Re: How to use mage in a battle
I play exclusively Vanheim, so what I say may not apply to most nations, because the majority of Vanheim's mages are extremely mobile, sneaky, and anything but fragile.
I seldom use more than five or six mages in one task force. The majority of my force is Vanjarls, which are usually set to horror spam. I usually have a one vanadrott who casts warthful skies, and then summons air elementals. Sometimes, I will send a specialist, who will be hand-tailored (selected and equiped) for the task. She may be an air queen scripted to attack the main target, or a dwarf who will petrify a dangerous enemy, or a fairy queen that will charm a valuable enemy, or a Tartarian that will hold the enemy hordes while the wrathful skies destroy them.
These armies are teleported on top of their target, and their scripts reflect my latest knowledge of the enemy's script. Usually, after the victory, the Vanir hide among the local population, while the dwarves or Tartarians build a lab. This way, the enemy's retaliation is less costly. In any case, the idea is that the cost of the inflicted losses exceeds the cost of your task force.
Recent examples:
In my current game, I teleported three vans and one air queen on top of Anya (Abisya's pretender) She had just taken a province of mine (the local warden and his lone bodyguard died gloriously) and I knew exactly what her equipment was. She had, of course, a chest wound - these are surprisingly common when you have pissed off the Vanir. She was equiped and scripted as a standard SC - life drain weapon, lucky coin, boots of quickness, starshine cap, anti-magic, etherial cloak. I used my vans to summon horrors for five turns, while the air queen waited until Anya had tired herself with buffs and by killing the lifeless horrors. When Veni attacked, Anya was at 84 fatigue. After her first hit, Anya went to sleep, and never woke up.
Later, in the same game, I sent three vanjarls and three vanadrotts to contain a Caelum mamonth/seraph army inside a castle. It was important that the birdies did not get loose inside my lands (they had just jumped me) so I also cast 'Imprint Souls' on the province. The jarls and one of the drotts spammed horrors, and the elephants spend some time chasing the chaff around. Meanwhile the other two drotts buffed themselves, and at the end of the five turns went elephant hunting. One elephant escaped. The battlefield was in flight range of Caelum's capital. So on the next turn I teleported Vidi (Air Queen #2) scripted to attack rear on turn one, in case Caelum counterattacked. But on that turn, he had lost his pretender, two armies and a temple... he has stalled since.
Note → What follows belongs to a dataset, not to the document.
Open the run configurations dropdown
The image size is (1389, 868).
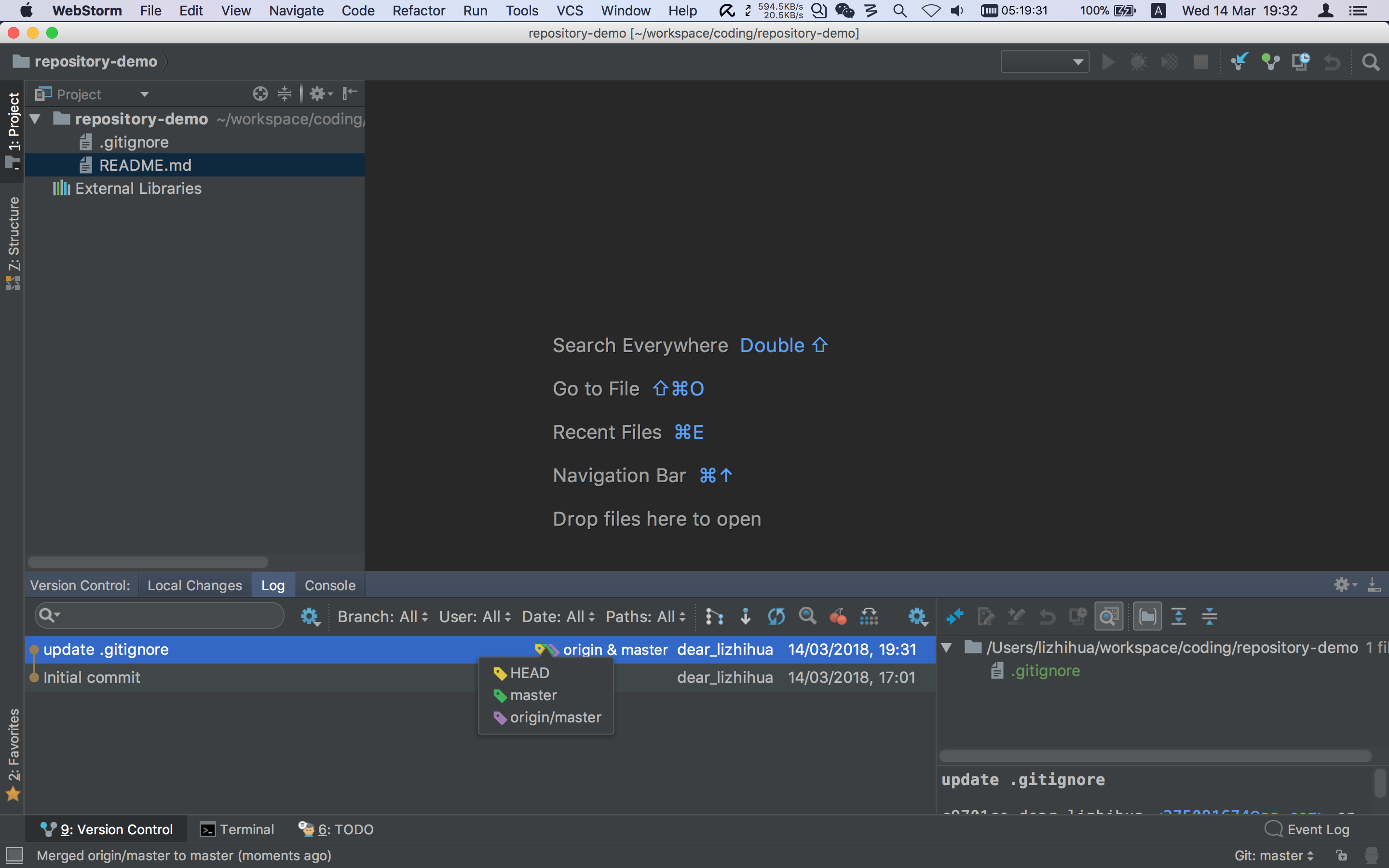pyautogui.click(x=1044, y=61)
In another recent game, I teleported a army in the middle of C'tis lands, right on top of a castle bursting with troops. The original detachment was just a wrath squad, but each turn, I was adding some surprise for the lizards who tried to break the siege - a Tartarian or two, an Air Queen, an empowered magma dwarf, devils, a nature mage with Mass Regeneration, etc... The purpose of that army was to hold a province with about ten neighbors, provide some intelligence on his troops in the neighborhood, and tempt C'tis into attacking.
What do these armies have in common? Not much really, except that they were tailored for a specific task, and that they arrived by magic on top of an expensive enemy asset.
__________________
Wrath them 'till they glow, and arrow them in the dark.